_SELECTION_
|---|

In the 1930s and 1940s, tasked by the US Government, The Corps of Engineers took on a project to create and maintain a channel depth of nine feet on the upper Mississippi and Illinois Rivers. The nine foot channel project would require new modern equipment to be built for the Corps fleet, including a new dredge (William A. Thompson), as well as new support equipment. Built in 1939 at Bayport, Minnesota by the St. Croix Shipbuilders, the Joseph Throckmorton (now named Elizabeth Lea), was one of three identical dredge tender towboats used in conjunction with the dredge William A. Thompson. The three tender's primary job was to move the large (20” diameter) silt discharge pipeline and its barges around for the dredge. Just as the Throckmorton and her sisters had replaced aging equipment in the early 1990s she was replaced with newer equipment and put up for auction.

|---|

_GIVEN MATERIAL_
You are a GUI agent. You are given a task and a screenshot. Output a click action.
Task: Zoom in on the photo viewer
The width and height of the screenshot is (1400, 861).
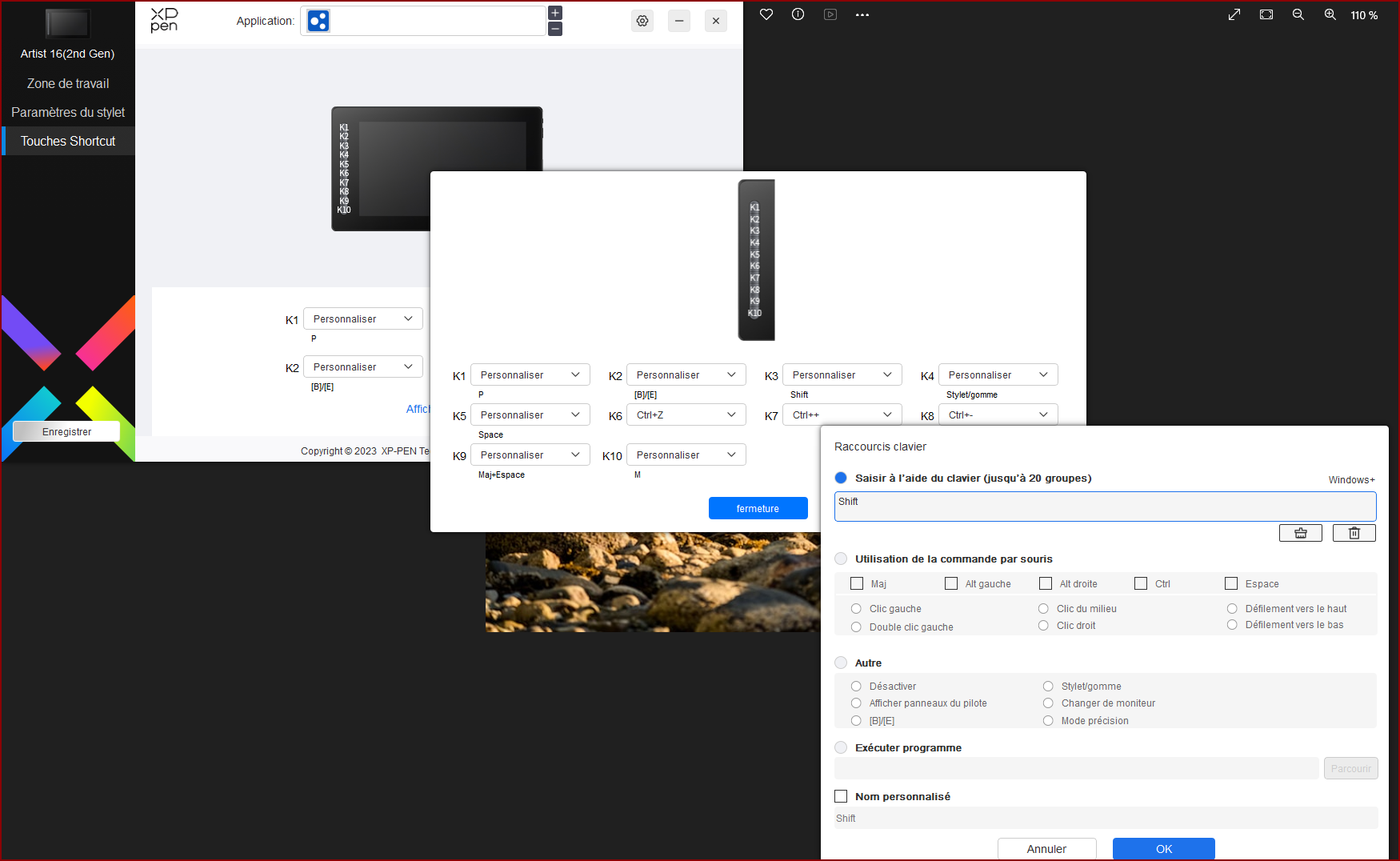1330,14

|---|

_EXERCISE SET_
[a] Repeat the passage on the Joseph Throckmorton towboat word for word, from "In the 1930s" up to and including "up for auction.".
[b] Carry on with the passage on the Joseph Throckmorton towboat, starting after its last sentence.

_OUTPUTS BY TASK_
[a]
In the 1930s and 1940s, tasked by the US Government, The Corps of Engineers took on a project to create and maintain a channel depth of nine feet on the upper Mississippi and Illinois Rivers. The nine foot channel project would require new modern equipment to be built for the Corps fleet, including a new dredge (William A. Thompson), as well as new support equipment. Built in 1939 at Bayport, Minnesota by the St. Croix Shipbuilders, the Joseph Throckmorton (now named Elizabeth Lea), was one of three identical dredge tender towboats used in conjunction with the dredge William A. Thompson. The three tender's primary job was to move the large (20” diameter) silt discharge pipeline and its barges around for the dredge. Just as the Throckmorton and her sisters had replaced aging equipment in the early 1990s she was replaced with newer equipment and put up for auction.

[b]
The Restoration project:

In late 2004 the third owner of the boat decided that he was either going to scrap it or find a home for the boat and someone willing to restore it. By this time the Throckmorton was the last of the three identical sister boats. As fate would have it the current owners intervened and the boat was saved from the cutters torch. In October of 2004 the pilothouse was removed and the rest of the boat prepared for the journey overland on a trailer to Indiana. The pieces of the boat came back together just before Halloween and by November the boat was launched into the Ohio River, where she stayed at Lamb, Indiana. By the end of 2005 the decision was made that it was time to get the boat out of the water for hull repairs and so she was towed to Cincinnati and hauled out. Over the course of the next ten years the boat was restored including replacing hull plate, scraping, painting, cleaning, repairing, and re-engineering the mechanicals until finally in late 2014 she went back into the water. 

A new job in retirement:

Today Elizabeth Lea serves as a reminder and steward of river history from the 1930s and 1940s. She travels to river towns to allow people to see what a boat of this era looks like and how she differs from today’s towboats. She is an excellent example of an early all welded steel towboat with the first such towboat of this kind being built just eight years before her in 1931. The boat now makes her home port in Aurora, Indiana.

Vessel Statistics:

Length 42’

Width 12’

Depth 5’

Draft 32”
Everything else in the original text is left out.